With a 4.3-inch, FWVGA 854 x 480-resolution screen, the handset apparently runs Android 2.1 “with some new sort of Motoblur (perhaps Ninjablur) skin,” she added.
However, the screen could be as large as 4.4 inches, if Bianca Bosker’s article on the Huffington Post has it right.
It’s also possible that it’s a Droid 2 device rather than Droid X, Clint Boulton says on eWeek.
An 8-megapixel camera, meanwhile, records 720p video, Engadget’s Stern noted, and though the device preloads Swype, there’s also a multitouch keyboard option — plus a 1 GHz ARMv7 processor and 8 GB of storage space.
1GHz or 2GHz?
It’s possible a 2 GHz processor could be in place, eWeek’s Boulton suggested.
Such a device would be expected to sport a gyroscope, he pointed out, as well as “an Nvidia Tegra-based graphics processor with full Flash 10.1 hardware acceleration.”
‘The High-End Experience’
A big screen and a powerful processor are consistent with the expectations of Ramon Llamas, senior research analyst with IDC’s mobile devices technology and trends team.
As for a price point, “with a two-year contract, we’ve seen a lot of smartphones around US$200, but the ultrapremium phones are scratching the $300 price point,” so a high price tag isn’t out of the question, Llamas told LinuxInsider.
“The Droid is meant to be the high-end experience,” he explained. “I don’t expect them to limit themselves on feature sets.”
‘Potentially a Risk’
A front-facing camera is a feature that’s increasingly seen in high-end handsets, yet it doesn’t appear to be part of the new Droid device, Alex Spektor, wireless analyst with Strategy Analytics, told LinuxInsider.
“That’s potentially a risk,” he noted.
Both the Evo 4G and the iPhone 4 are trying to push video conferencing and chat on mobile, though it hasn’t yet really caught on in United States, Spektor noted.
Then there’s the large screen and HDMI-out functionality, both of which are “expected of high-end handsets today,” Spektor added.
HDMI-out lets users link their phone to a big-screen TV for sharing with others in the room. Phones like the upcoming Nokia N8 will feature such functionality, noted Spektor.

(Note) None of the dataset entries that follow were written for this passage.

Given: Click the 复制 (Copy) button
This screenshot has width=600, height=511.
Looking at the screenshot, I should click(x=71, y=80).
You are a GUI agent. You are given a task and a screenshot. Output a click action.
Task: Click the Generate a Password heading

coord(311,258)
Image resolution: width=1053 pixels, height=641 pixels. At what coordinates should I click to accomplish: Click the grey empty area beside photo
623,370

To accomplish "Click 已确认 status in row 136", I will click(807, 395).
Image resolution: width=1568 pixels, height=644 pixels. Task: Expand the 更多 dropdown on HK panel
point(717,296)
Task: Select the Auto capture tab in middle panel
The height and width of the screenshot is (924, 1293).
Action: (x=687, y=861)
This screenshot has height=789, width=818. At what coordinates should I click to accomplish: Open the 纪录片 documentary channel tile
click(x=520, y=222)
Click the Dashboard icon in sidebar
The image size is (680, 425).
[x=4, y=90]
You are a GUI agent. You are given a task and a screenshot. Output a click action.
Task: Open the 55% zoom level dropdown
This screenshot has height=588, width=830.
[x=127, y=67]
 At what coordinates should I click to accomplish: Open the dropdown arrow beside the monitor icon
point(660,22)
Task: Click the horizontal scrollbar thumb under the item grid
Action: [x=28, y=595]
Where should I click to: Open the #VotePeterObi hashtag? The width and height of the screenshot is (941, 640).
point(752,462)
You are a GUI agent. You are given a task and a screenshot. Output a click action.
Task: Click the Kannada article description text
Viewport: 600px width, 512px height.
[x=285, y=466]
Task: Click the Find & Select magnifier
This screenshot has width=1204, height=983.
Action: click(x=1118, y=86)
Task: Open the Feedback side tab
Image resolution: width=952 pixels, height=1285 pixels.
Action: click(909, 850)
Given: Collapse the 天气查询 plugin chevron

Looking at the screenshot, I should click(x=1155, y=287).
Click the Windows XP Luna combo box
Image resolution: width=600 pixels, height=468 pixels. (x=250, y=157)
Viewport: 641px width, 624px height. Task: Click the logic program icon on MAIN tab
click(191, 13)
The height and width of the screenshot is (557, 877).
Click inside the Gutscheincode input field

‘I Seriously Doubt This Will Be It’
The big screen is certainly expected, but as for the processor, “Motorola has said something about pushing toward a 2 GHz phone, but I seriously doubt this will be it,” Spektor opined.
“In the next 12 months, I wouldn’t be entirely surprised if they put it out,” he predicted — “it’s a good way to convince consumers that one product is better than another.”
Still, faster processors have more of a negative impact on battery life, Spektor pointed out, so “I think consumers would rather have a phone that lasts through the day.”